◆ EXCERPTED TEXT:

Labour contractors and large landowners continue to employ children, often exposing them to vulnerable situations. Extreme poverty in Rajasthan’s tribal districts fuels the practice.

Pradeep Baisakh

In 2006 July a group of 19 adolescent boys and girls from Kherwada block of Udaipur district were hired through a middleman to work in a cottonseed farm in Mehsana district of Gujarat. There, according to the older girls in the group, the owner of the farm and his partners sexually harassed three of them. When the girls resisted, some of the group members including one girl were severally beaten and thrown out of the field. With no money in their pockets, the group had to walk back for three days and two nights to reach home.

Approximately one lakh children from the tribal-dominated southern districts of Rajasthan are trafficked to northern Gujarat to work in cottonseed fields every year. For many years now, there have been reports of sexual harassment, physical and mental torture, long hours and harsh conditions of work, low wages, as well as unsafe and unhygienic living conditions on these farms. Every year there have been cases of deaths of children; in 2009 there were as many as 11 such reports. Some of these are from snake bites and exposure to pesticides; but more gruesome than these are the rape-and-murder reports.

◆ BRIEF:
Carry on the article about Rajasthan children working on Gujarat's cottonseed farms, picking up right after its last sentence.

◆ DATA BLOCK:
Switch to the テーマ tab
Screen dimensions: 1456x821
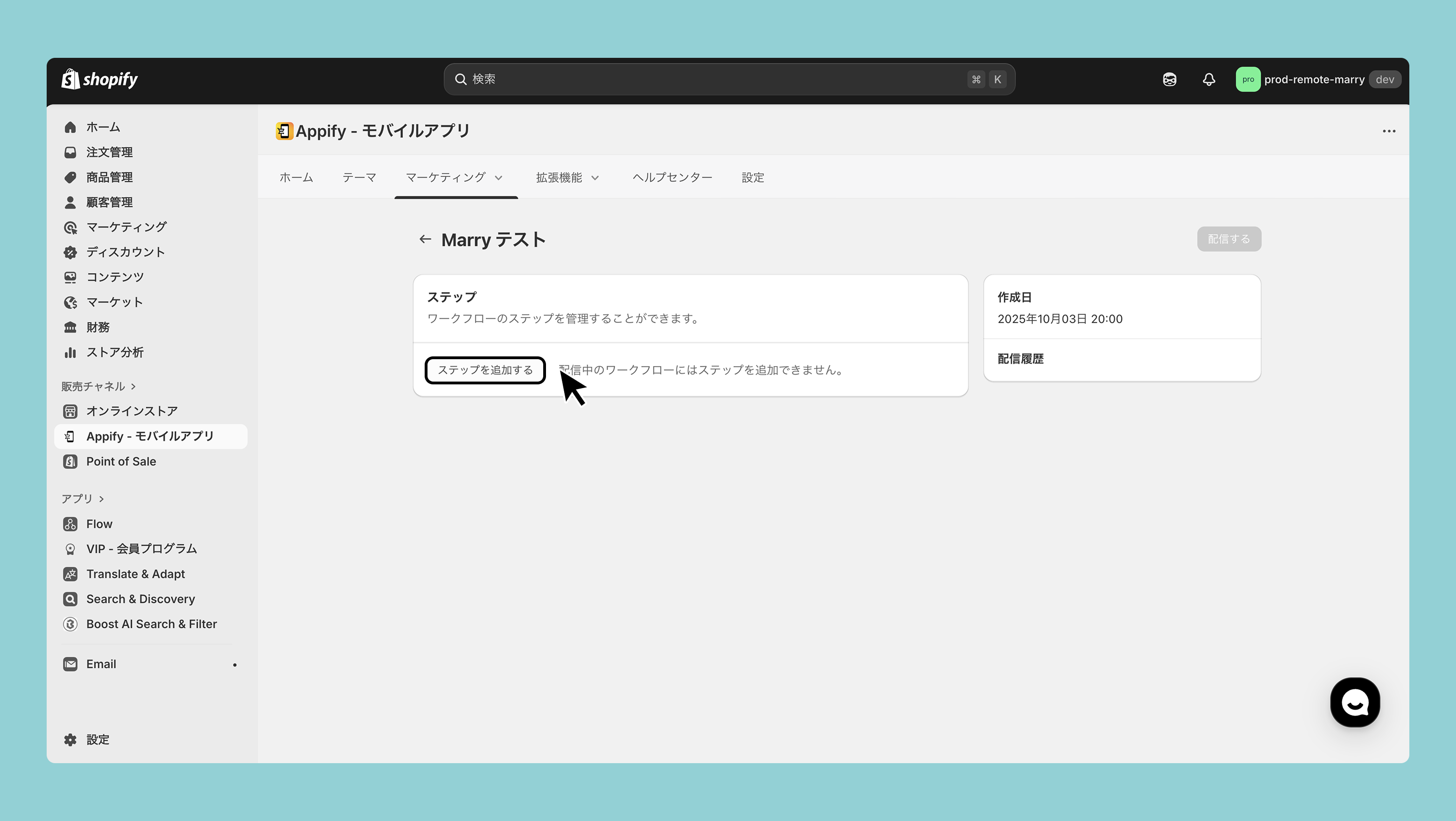point(359,177)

◆ OUTPUT BELOW:
High incidence of child labour

India is the biggest cotton producing country in the world. Three states – Gujarat, Maharastra and Andhra Pradesh – contribute three-fourths of the total cotton production in the country. Gujarat is also among the leading cottonseed producing states in the country. Since much of the work in cottonseed farms is carried out manually, a large workforce is engaged in the work, primarily cross-pollination of seeds. It is estimated that about 2.5 lakh labourers are employed in about 25,000 acres of farm under cottonseed production in the state.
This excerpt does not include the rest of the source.